Gökçen is a neighbourhood in the municipality and district of Tire, İzmir Province, Turkey. Its population is 907 (2022). Before the 2013 reorganisation, it was a town (belde). It is situated in bottom land and along a tributary of Büyük Menderes River. The distance to Tire is 13 km and to İzmir is 90 km.

== History ==
The area around the town was inhabited during the Lydian era (6th century BC and before) age. But the town of Gökçen was established in 1957 by merging two villages.
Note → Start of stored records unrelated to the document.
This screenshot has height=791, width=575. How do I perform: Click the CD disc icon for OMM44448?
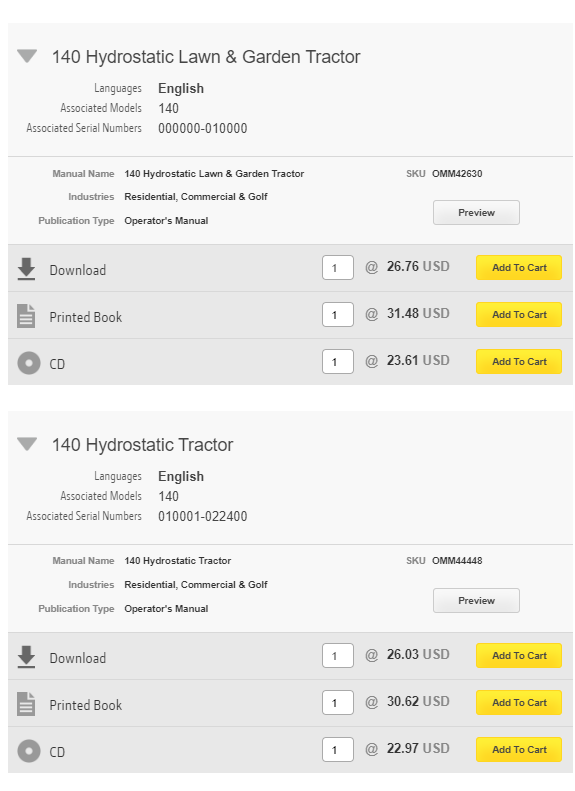(29, 751)
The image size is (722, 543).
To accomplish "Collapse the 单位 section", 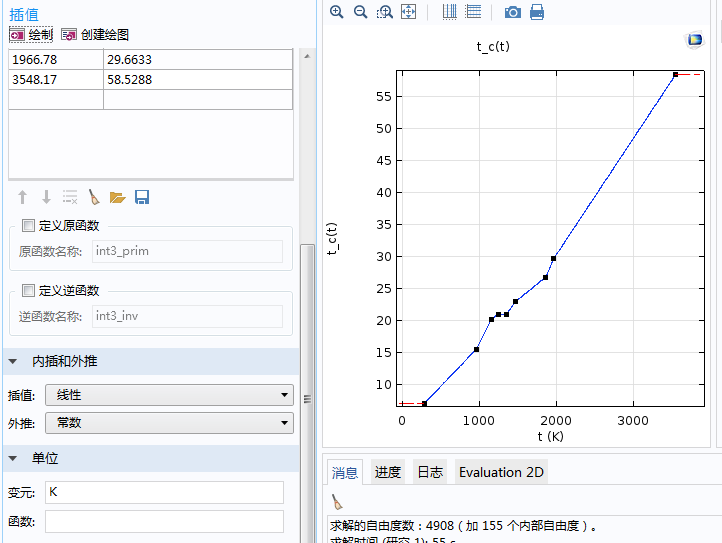I will click(13, 458).
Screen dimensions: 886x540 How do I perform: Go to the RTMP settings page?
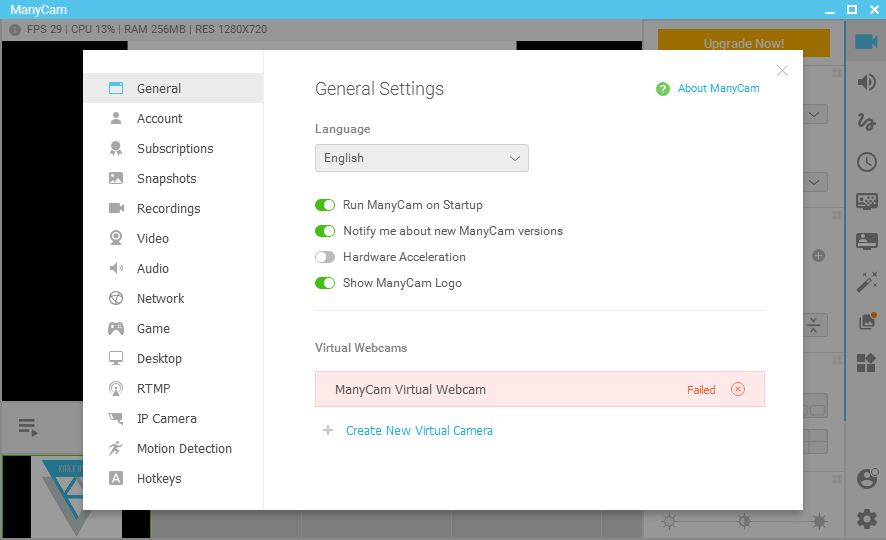click(153, 389)
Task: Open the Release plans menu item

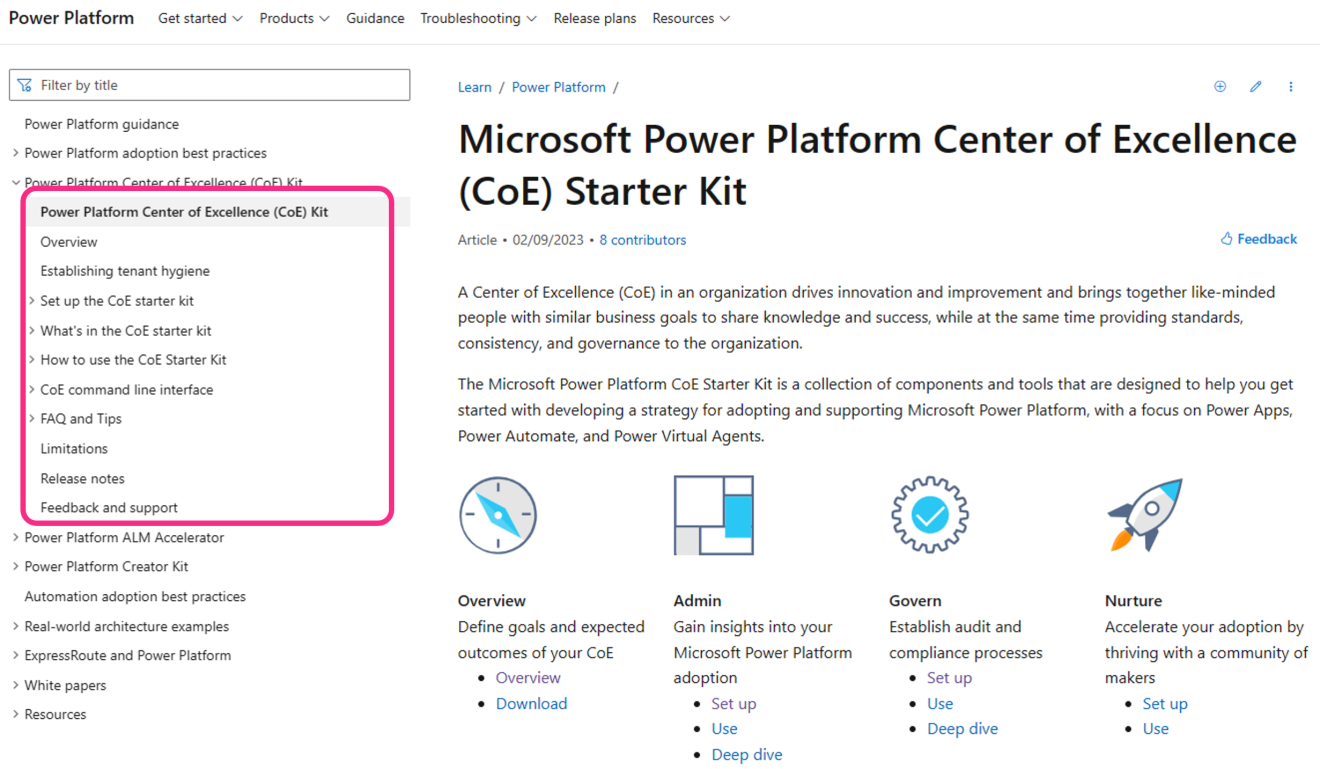Action: (x=594, y=18)
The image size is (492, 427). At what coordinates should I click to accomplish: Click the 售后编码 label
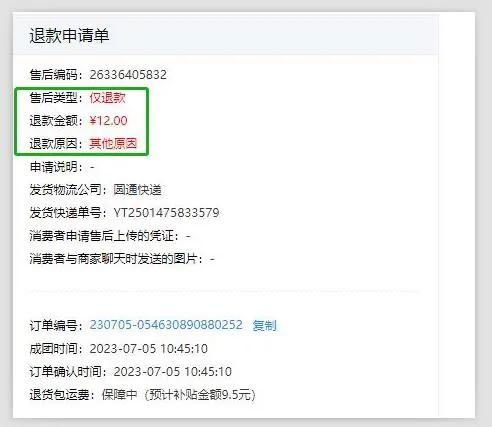tap(53, 74)
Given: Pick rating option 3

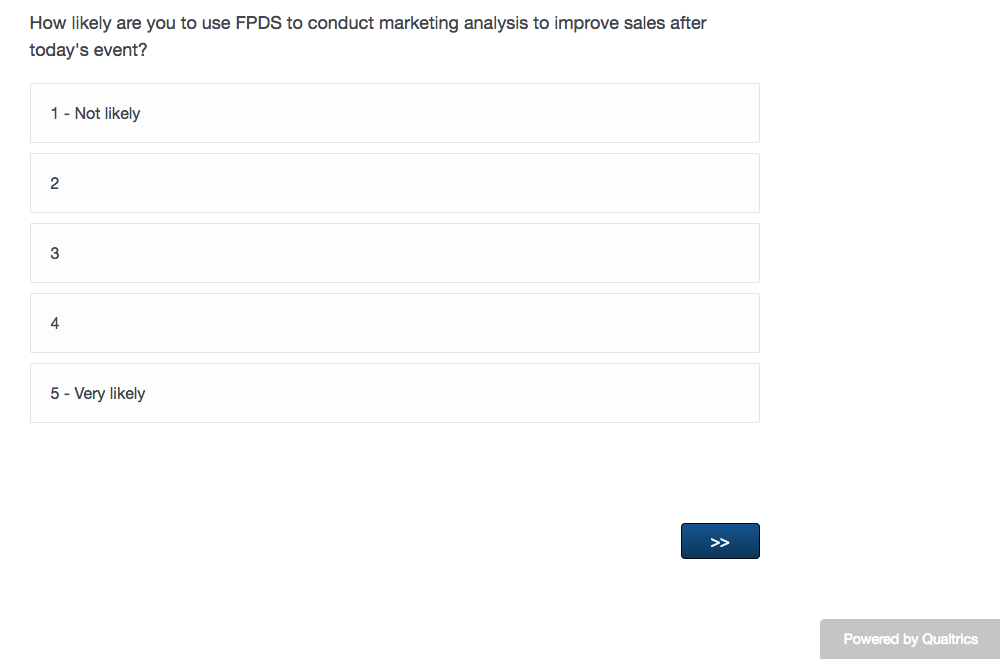Looking at the screenshot, I should click(394, 253).
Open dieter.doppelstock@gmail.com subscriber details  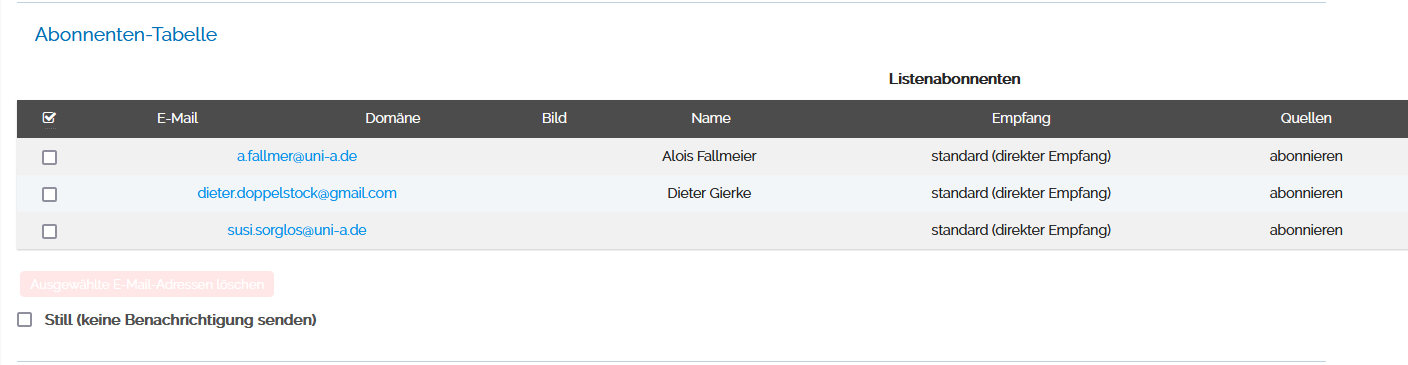point(297,193)
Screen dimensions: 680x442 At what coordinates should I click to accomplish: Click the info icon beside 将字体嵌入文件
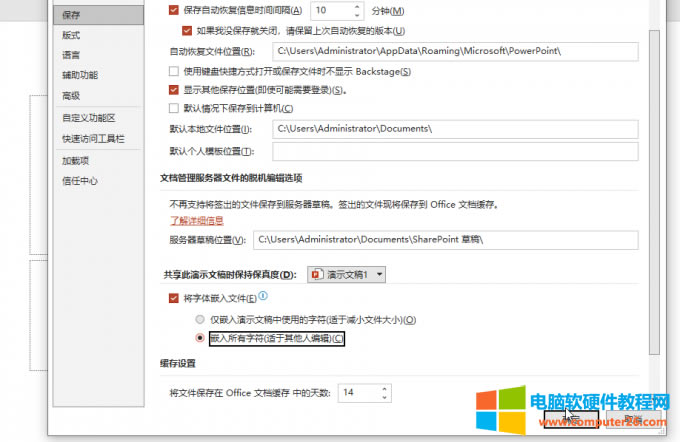pyautogui.click(x=263, y=297)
Both of villages were Aydınoğlu villages in the 14th century. (Aydınoğlu or Aydın was a Turkmen beylik later merged to Ottoman Empire) One was called Fetih (later Fata) and the other Karaehat (later Kahrat) The new name Gökçen refers to Gökçen Efe a folk hero of Turkish War of Independence, who fell in Fata in 1919.

== Economy ==
Cattle breeding is the most important economic sector of the town. Olives and various fruits are among the main agricultural crops. There is also a tomato sauce factory and a sand quarry in the town.